Наградой генералу Герману за одержанную победу был Георгиевский крест 2-го класса и несколько имений в Подольской губернии. Не оставлен был без внимания и уже знакомый нам артиллерийский майор Петр Афросимов, заслуженно ставший Георгиевским кавалером.
После устроенного туркам погрома они затаились за высокими анапскими стенами. Но скоро наши придут и туда! На месте же достопамятного победного сражения с Батал-пашой впоследствии была основана станица с многозначительным именем – Баталпашинская (ныне город Черкесск).
* * *
Если анапская конфузия произвела на армию тягостное впечатление, то разгром полчищ Батал-паши, наоборот, взбодрил офицеров и солдат. Но общая ситуация все равно не радовала. Помимо всего прочего из-за начавшихся дрязг в Польше пришлось выделить большие силы на прикрытие Днестра. Затем вероломно вышедшая из войны Австрия пообещала туркам не пускать вчерашних союзников в Валахию. И теперь наша армия могла проникнуть за Дунай только в тесном пространстве между Галацом и морем. Пространства для маневра не было никакого.

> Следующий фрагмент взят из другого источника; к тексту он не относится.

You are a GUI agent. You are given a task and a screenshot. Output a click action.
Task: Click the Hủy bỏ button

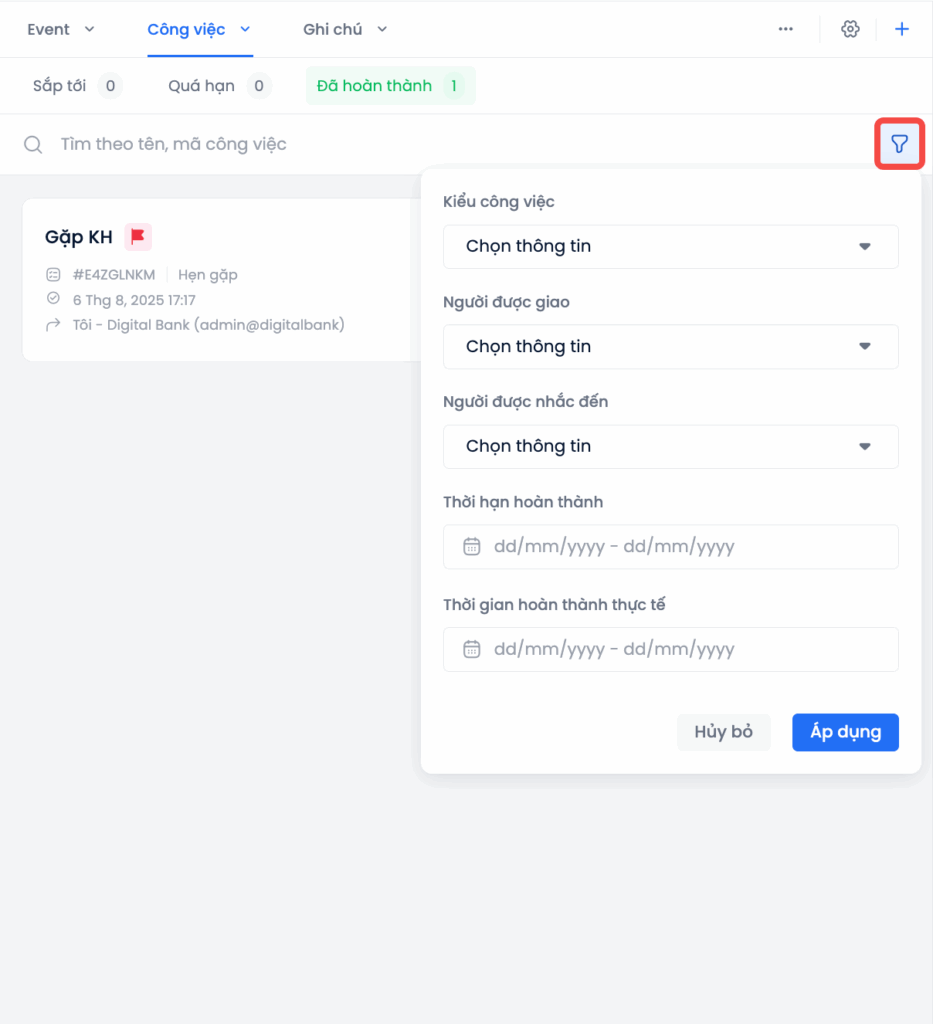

По этой причине решающее значение приобретало овладение нижним течением Дуная и находящимися там турецкими крепостями: Исакчей, Тульчей и Килией. Но главной опорой турок на Дунае был Измаил. Помимо того, что крепость сама по себе была первоклассной, султан повелел сосредоточить там еще и 35-тысячную армию.
Отряд генерал-аншефа Меллер-Закомельского должен были взять Килию. Корпус генерал-поручика Павла Потемкина должен был осадить Измаил. Корпус же генерал-аншефа Суворова назначался для взятия Галаца, а потом и Браилова. Так как овладеть всеми этими крепостями только с суши было сложно, гребной флотилии де Рибаса приказано было выступить из Очаковского лимана, соединиться около устьев Днестра с лодками верных черноморских казаков атамана Антона Головатого и войти в устье Дуная, помогая армии захватывать крепости. У устья же Дуная должна была крейсировать эскадра Пустошкина, препятствуя неприятельским судам войти в реку.
В течение всего лета никаких важных событий не происходило. Турки сидели, запершись в своих крепостях. Наши не спеша шли к ним, чтобы начать осаду.
4 октября к Килии подошел корпус Меллер-Закомельского. Укрепления были серьезными: мощный замок, обнесенный окопами. В замке до пяти тысяч янычаров.
– Начнем с ретрашемента! – решил Меллер-Закомельский.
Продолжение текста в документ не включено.